Era por el Príncipe Daemon.

Su silueta era una línea oscura, rígida, silenciosa.

Sus ojos estaban afilados, quietos.

Ni una palabra.

Ni un temblor en sus manos.

Era como si en ese instante no fuera hombre, sino extensión viva del dragón detrás de él.

Un depredador caminando entre presas sin necesidad de hacer ruido.

Daemon avanzó hacia la verja de la mansión Rogare.

Los soldados de Lys se apartaron antes de que él siquiera los mirara.

Su sola presencia decía acércate y muere.

Entonces llegó la luz.

Syrax descendió con un rugido bajo, casi ceremonial, y su sombra dorada cubrió a Daemon primero… como si anunciara lo que venía detrás de él.

La Princesa Rhaenyra.

Cuando la dragona se posó en el terreno, la tierra vibró.

Syrax exhaló caliente, quemando el césped bajo sus fauces.

Daemon miró solo un instante hacia arriba, asegurándose de que nada ni nadie pudiera acercarse cuando ella descendiera.

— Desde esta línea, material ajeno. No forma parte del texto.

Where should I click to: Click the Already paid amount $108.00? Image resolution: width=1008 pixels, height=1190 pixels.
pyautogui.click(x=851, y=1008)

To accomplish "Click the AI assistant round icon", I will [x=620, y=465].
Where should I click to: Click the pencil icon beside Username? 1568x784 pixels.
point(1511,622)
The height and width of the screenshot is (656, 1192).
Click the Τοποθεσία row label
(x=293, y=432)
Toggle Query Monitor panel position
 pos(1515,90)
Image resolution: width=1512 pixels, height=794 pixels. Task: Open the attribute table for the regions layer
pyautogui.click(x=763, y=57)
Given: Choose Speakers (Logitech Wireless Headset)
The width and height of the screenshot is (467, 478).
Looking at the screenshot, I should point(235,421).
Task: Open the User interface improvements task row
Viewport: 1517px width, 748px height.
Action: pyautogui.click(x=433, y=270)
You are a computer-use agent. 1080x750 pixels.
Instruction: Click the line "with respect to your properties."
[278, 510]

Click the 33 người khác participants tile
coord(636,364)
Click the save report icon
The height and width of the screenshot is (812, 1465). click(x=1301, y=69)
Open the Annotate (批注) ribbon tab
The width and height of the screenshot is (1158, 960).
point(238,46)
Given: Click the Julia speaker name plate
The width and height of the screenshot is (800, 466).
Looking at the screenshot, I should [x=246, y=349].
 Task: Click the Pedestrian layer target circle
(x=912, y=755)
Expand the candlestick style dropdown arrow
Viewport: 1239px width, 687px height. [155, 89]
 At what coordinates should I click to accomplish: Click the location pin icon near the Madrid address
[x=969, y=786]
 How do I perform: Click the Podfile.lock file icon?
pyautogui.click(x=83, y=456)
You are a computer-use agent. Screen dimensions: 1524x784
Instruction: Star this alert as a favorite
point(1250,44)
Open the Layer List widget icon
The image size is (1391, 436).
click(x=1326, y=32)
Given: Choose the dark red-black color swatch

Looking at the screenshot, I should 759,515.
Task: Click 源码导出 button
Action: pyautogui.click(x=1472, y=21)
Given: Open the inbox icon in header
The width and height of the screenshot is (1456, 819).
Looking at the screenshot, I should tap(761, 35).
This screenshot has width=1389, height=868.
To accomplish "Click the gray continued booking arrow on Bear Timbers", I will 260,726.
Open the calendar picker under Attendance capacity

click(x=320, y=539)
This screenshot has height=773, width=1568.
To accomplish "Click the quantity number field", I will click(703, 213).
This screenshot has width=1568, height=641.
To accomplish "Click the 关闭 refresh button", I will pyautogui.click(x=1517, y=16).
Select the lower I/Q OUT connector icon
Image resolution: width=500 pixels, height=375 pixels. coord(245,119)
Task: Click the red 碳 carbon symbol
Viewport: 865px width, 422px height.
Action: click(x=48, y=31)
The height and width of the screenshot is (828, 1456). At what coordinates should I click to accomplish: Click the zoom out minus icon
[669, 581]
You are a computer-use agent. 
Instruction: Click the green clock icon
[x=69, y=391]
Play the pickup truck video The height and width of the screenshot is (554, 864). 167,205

Solo entonces, cuando él ya había tomado el control del terreno, la Princesa Rhaenyra bajó.

Sin prisa.

Sin miedo.

Sin necesidad de imponerse.

Vestida con una toga oscura, cabello platinado movido por el viento cálido y una impresionante corona decorada de rubíes que le daba un aire regio.

Su expresión era neutral, casi… indiferente.

Demasiado calma para alguien que acababa de aterrizar con un dragón en el corazón de una ciudad enemiga.

Daemon dio un paso hacia ella y se colocó a su lado: a la izquierda, medio paso atrás.

No por sumisión.

Por posición.

La espada.

El escudo.

El fuego.

La mirada de Rhaenyra recorrió la entrada de la mansión Rogare, sin detenerse en nadie en particular.

Daemon, a su lado, era peligro puro: inmóvil, con la mano en la empuñadura de Dark Sister, como si respirar cerca de la Princesa de la manera incorrecta fuese suficiente para excusar cortar la cabeza de todos los presentes.

Y entonces, finalmente, apareció Lysandro Rogare.

Abrió las puertas del palacio con un golpe, escoltado por su guardia.

Su capa azul arrastraba seda y perfume.

Su rostro estaba pálido de furia… y algo más cercano al pánico.

Él esperaba un tiempo para prepararse.

Una audiencia.

Una invitación.

Un proceso.

Pero en cambio, vio a Daemon primero.

No al Príncipe.

No al amante de caos.

Vio al ser que parecía medio humano, medio dragón, la criatura que había incendiado mares, que se había bañado en sangre durante la guerra de los Peldaños.

Un hombre cuyo silencio era más mortal que un ejército.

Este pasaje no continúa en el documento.